When a person’s credit score drops because they got sick or had a baby, it’s not a reflection of responsibility — it’s proof of a system that makes health unaffordable and punishes people for getting care.

A Common-Sense Rule That Worked

In January, the Biden-Harris administration finalized a rule that would have removed medical debt from credit reports. While the rule never went into effect, it would have been a common-sense lifeline, protecting people from ruined credit scores due to billing errors, denied claims, and unaffordable costs. Seventy-five percent of voters across party lines supported the removal of medical debt from credit scores, recognizing that this helps families rebuild credit and stability. The CFPB’s announcement in January included estimates that it would lead to an additional 22,000 new affordable mortgage approvals each year and an average credit score increase of up to 20 points for people with medical debt on their credit reports.

When the rule was challenged in court, the new leadership of the CFPB under the Trump administration refused to defend the rule and even joined the credit reporting industry in asking the court to vacate it, which the court did in July 2025.  

Not content to unwind common-sense federal policy with broad support, the CFPB has now gone a step further in saying states should not be allowed to offer these protections to patients, either.

Policy Reversals That Undermine Affordable Care

The CFPB’s move adds to a broader pattern of policies that erode affordable coverage. Over 10 million people are expected to lose Medicaid in the coming years due to cuts and policy changes in the so-called Big Beautiful Bill. The pending expiration of Affordable Care Act (ACA) enhanced premium tax credits could double premiums for more than 20 million people with Marketplace plans and leave another 4 million uninsured — creating a perfect storm where a health care crisis fuels a debt crisis.

The Cost of Medical Debt on Families and the Economy

Medical debt is a leading cause of bankruptcy in the U.S., draining savings and driving inequality.
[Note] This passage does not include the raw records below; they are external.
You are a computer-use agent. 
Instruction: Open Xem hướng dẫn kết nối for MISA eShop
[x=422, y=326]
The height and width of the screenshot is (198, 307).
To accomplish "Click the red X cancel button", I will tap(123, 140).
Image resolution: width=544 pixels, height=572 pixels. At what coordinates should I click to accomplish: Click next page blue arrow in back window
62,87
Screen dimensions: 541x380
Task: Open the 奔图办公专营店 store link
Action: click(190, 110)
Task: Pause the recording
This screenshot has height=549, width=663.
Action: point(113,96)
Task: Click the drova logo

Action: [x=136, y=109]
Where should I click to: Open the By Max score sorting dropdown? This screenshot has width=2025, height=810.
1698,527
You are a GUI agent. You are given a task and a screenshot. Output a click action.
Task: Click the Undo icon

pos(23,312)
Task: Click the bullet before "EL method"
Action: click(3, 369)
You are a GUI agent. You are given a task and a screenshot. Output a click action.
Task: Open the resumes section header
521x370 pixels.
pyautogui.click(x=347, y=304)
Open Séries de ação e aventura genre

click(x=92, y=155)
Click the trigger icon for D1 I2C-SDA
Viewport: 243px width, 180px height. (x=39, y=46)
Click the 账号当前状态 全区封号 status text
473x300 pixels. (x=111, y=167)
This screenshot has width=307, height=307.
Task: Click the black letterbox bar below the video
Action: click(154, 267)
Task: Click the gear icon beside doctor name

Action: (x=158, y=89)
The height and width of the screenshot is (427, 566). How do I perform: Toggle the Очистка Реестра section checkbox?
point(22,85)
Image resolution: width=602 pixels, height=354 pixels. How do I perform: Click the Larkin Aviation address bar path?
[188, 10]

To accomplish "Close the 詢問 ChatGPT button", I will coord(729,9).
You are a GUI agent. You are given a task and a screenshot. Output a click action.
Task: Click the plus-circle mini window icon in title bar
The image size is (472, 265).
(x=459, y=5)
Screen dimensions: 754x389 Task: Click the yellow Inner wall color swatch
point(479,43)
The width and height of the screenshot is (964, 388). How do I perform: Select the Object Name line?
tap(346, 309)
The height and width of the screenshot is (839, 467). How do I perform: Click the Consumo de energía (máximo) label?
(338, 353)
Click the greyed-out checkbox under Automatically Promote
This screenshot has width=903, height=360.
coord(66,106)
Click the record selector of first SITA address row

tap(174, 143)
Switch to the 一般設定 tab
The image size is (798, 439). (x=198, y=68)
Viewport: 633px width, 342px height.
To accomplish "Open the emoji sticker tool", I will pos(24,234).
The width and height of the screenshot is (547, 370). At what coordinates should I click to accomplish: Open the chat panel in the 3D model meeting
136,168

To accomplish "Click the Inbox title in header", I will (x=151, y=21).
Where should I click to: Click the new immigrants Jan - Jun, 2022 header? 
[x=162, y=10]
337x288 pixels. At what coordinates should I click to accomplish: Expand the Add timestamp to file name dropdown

According to The Commonwealth Fund, 40% of people with medical debt deplete their savings, one-third see their credit scores fall, and another third skip essentials like food or rent to pay their bills.

Across party lines, voters agree: no one should face financial ruin for getting sick. Real relief means ensuring affordable care, holding hospitals accountable, and removing medical debt from credit reports — once and for all.

Putting People Over Profit

Community Catalyst and our partners will keep fighting to ensure health care is a right — not a source of debt. We urge policymakers to:

  • Address the root causes of medical debt, including reversing the harmful Medicaid cuts and permanently extending the enhanced premium tax credits for people to purchase Marketplace coverage. 
  • Pass federal legislation removing medical debt from credit reports.
  • Defend and expand state laws that keep families protected from the effects of medical debt on credit reports.
  • Hold hospitals and lenders accountable for predatory billing and collection practices.

States like Colorado, which banned medical debt reporting in 2023, prove progress is possible. We encourage states to continue this important work and consider additional protections for people with medical debt to avoid federal preemption claims.  

Know Your Rights

If you’re facing medical bills, ask about charity care or financial assistance — many hospitals are legally required to offer it. And avoid deferred interest medical credit cards, which often hit families with hidden, high-interest charges after the promotional period ends.

Community Catalyst is working with partners nationwide to end these predatory practices and advance greater transparency, fairness, and accountability in the health system.